Ahí, ese día, vencí mi temor de cambiar mis creencias. Vencí la historia de 50 años de mi vida de guerra.
Y decidí perdonar. Eso, solo eso, valía la pena.
Pedí perdón por haber creído, alguna vez, e ingenuamente, que el único camino era el de la guerra. Desarmé mi espíritu. Desarmé mi alma. Y decidí creer. Creer. Creer.
Pero nos han tratado tan mal a veces. Ahora “somos los vendidos”, porque no queremos más guerra.
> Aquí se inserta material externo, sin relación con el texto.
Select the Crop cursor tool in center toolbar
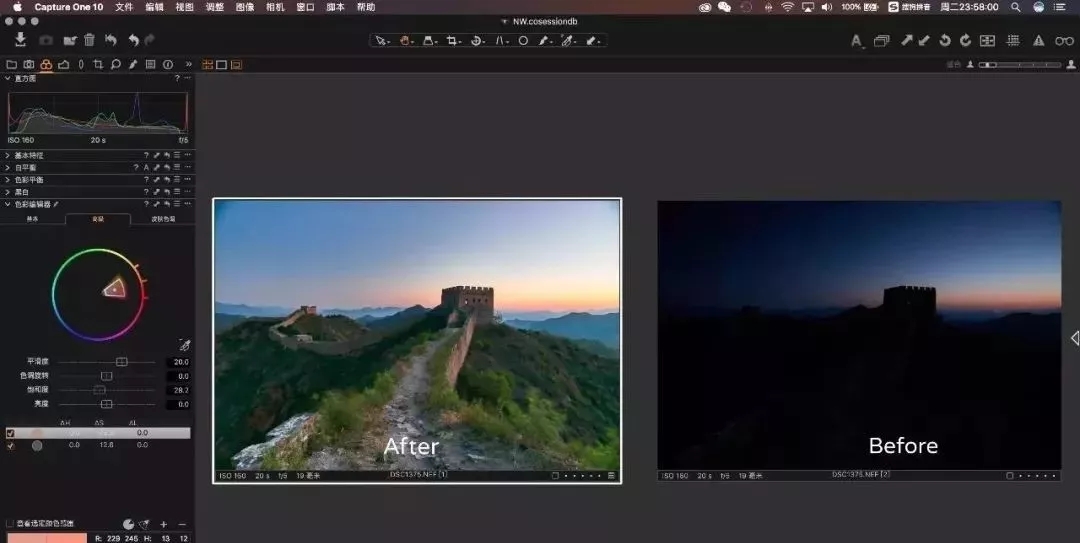Screen dimensions: 1080x543 click(x=453, y=41)
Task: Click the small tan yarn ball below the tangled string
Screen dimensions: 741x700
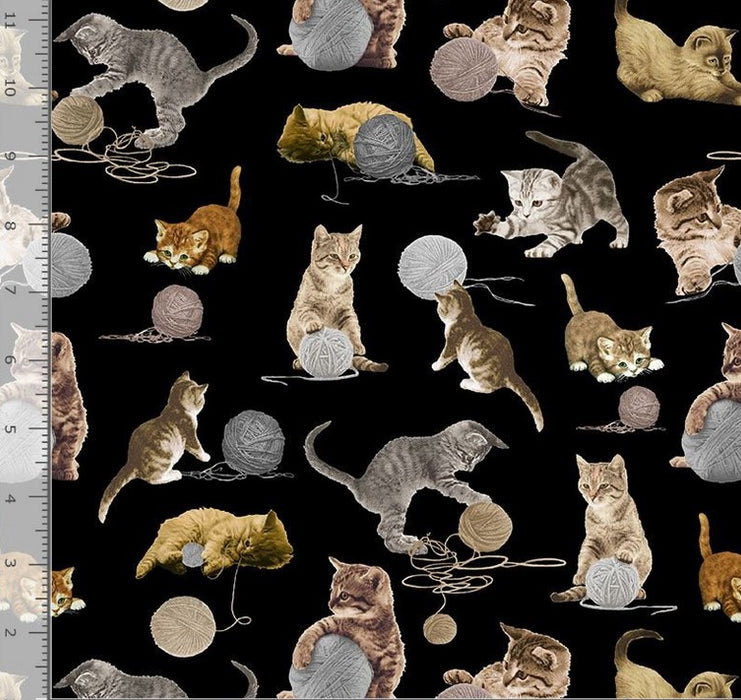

Porque entendimos que hablando, perdonando, acordando, le dábamos una oportunidad a nuestro país. No ha sido y no será fácil.
No está inventada la Paz en Colombia. Porque nunca estas generaciones hemos vivido la PAZ. Tendremos que aprender, sacrificar. Acá no existen egos individuales. Acá debe primar el bien común.
Nunca nadie estuvo conmigo en mis noches en vela, cuando en la soledad lejana de parajes remotos de esta tierra, abrazaba a mis hijos y les repetía, que el papá lucha la por la Patria.
Nadie lo reemplazó durante la primera comunión de mis hijos. Nadie lo reemplazó en muchas navidades.
Nadie me abrazó cuando había combates y llegaban los muertos y heridos y yo rezaba para que no fuera el mío.
Yo decidí acompañarlo en la guerra. Me costó muy caro. Pagué mil noches de soledad. De miedo. De preguntarme si eso merecían mis hijos.
Hoy decido acompañarlo en esta lucha por la Paz. Hoy, de nuevo, nadie de afuera me acompaña en mis noches en vela. Sólo mis hijos.
Nadie me abraza cuando me dicen cosas horribles. Sólo mis hijos.
Porque ellos le regalaron a Colombia, a su padre para la guerra, y hoy se lo regalan por la paz.
Hemos derramado lágrimas de sangre. ¿Quién diría que creer en la paz, costara tanto?
Yo decidí, Javier, acompañarte desde el día que aceptaste este reto y hoy con orgullo te digo que la misión que te encargaron la cumpliste.
Estoy orgullosa de mi héroe. Ser la copiloto de esta misión, ha sido, lo más difícil de mi vida.
Primero Dios, la Virgen y mis ángeles, que me dieron el valor y la inteligencia para criar a mis hijos tan bien, siendo casi una madre cabeza de familia, por ser tu esposa.
Acá estoy a tu lado olvidando el pasado, luchando este presente tan difícil.
Para decirle a mis nietos: estén orgullosos por llevar ese apellido. El general Flórez ha hecho todo, con honorabilidad, sinceridad e institucionalmente. Como un soldado de la patria, entregando su vida por Colombia.
Sigo sacrificando la poca juventud que aún me queda. Por mi patria. Envejeceré contigo. Ya no podremos hacer muchas cosas, que sólo nos hubiese regalado la juventud. Pero tomada de tu mano, miraré al horizonte y diré, gracias Dios mío.
Porque fuimos parte de algo maravilloso. ¡Un milagro!
Comenzar el camino hacia la Paz de mi Colombia amada.
He estado siempre sola por la guerra. Siempre sola por la Paz. Pero la más creyente en esta esperanza. Por mis nietos. ¡Misión cumplida!
Te respaldo y te respeto inmensamente, por tener esa inmensa capacidad de reconciliar tu alma, tus convicciones, por la paz de nuestro pueblo colombiano.